- [DESCRIPTION OF THE TASK]:
Starting with the line that holds "The height and width of the screenshot is (622, 1038).", reproduce each line through the last one of the data, exactly as written. Pictures are not copied.

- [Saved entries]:
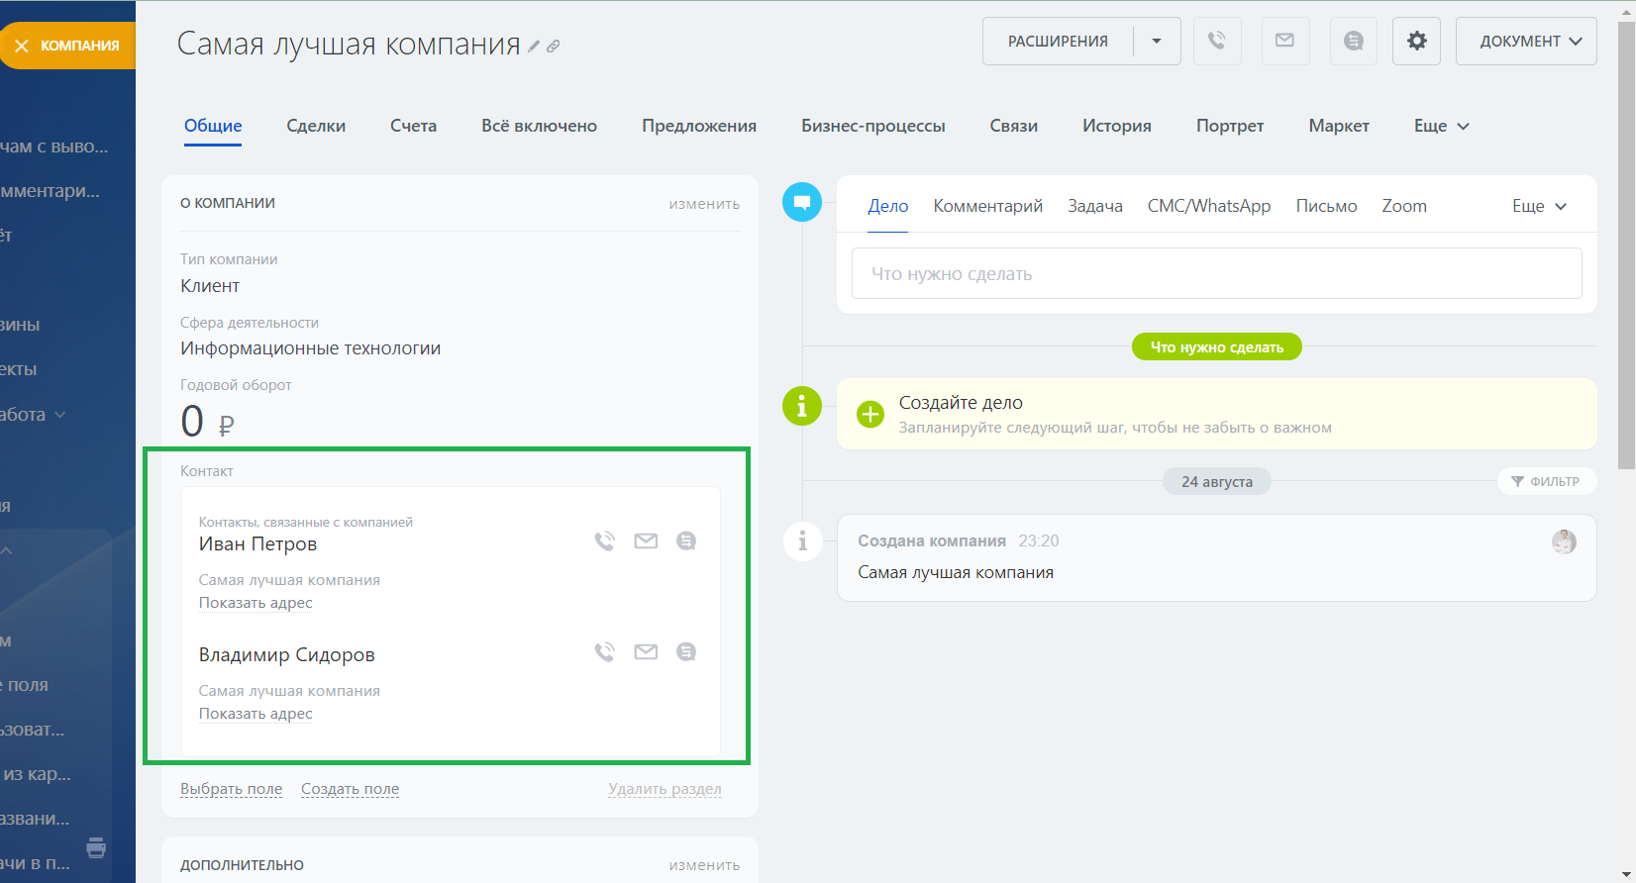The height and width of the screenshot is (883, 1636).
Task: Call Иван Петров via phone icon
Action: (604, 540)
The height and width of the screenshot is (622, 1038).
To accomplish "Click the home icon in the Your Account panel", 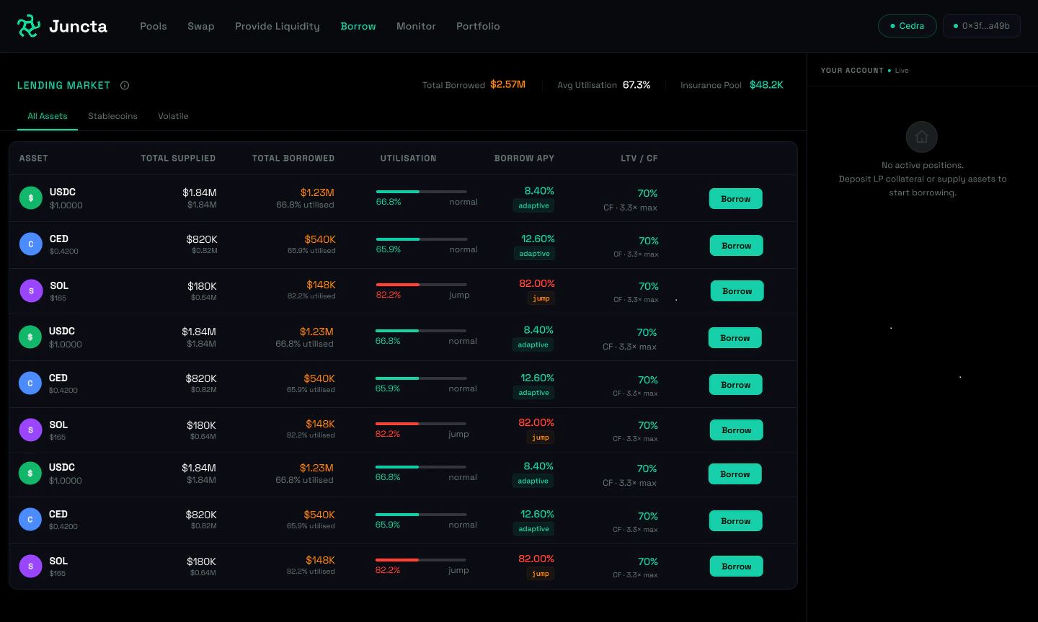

- [ANSWER TO THE PROBLEM]:
The height and width of the screenshot is (622, 1038).
To accomplish "Click the home icon in the Your Account panel", 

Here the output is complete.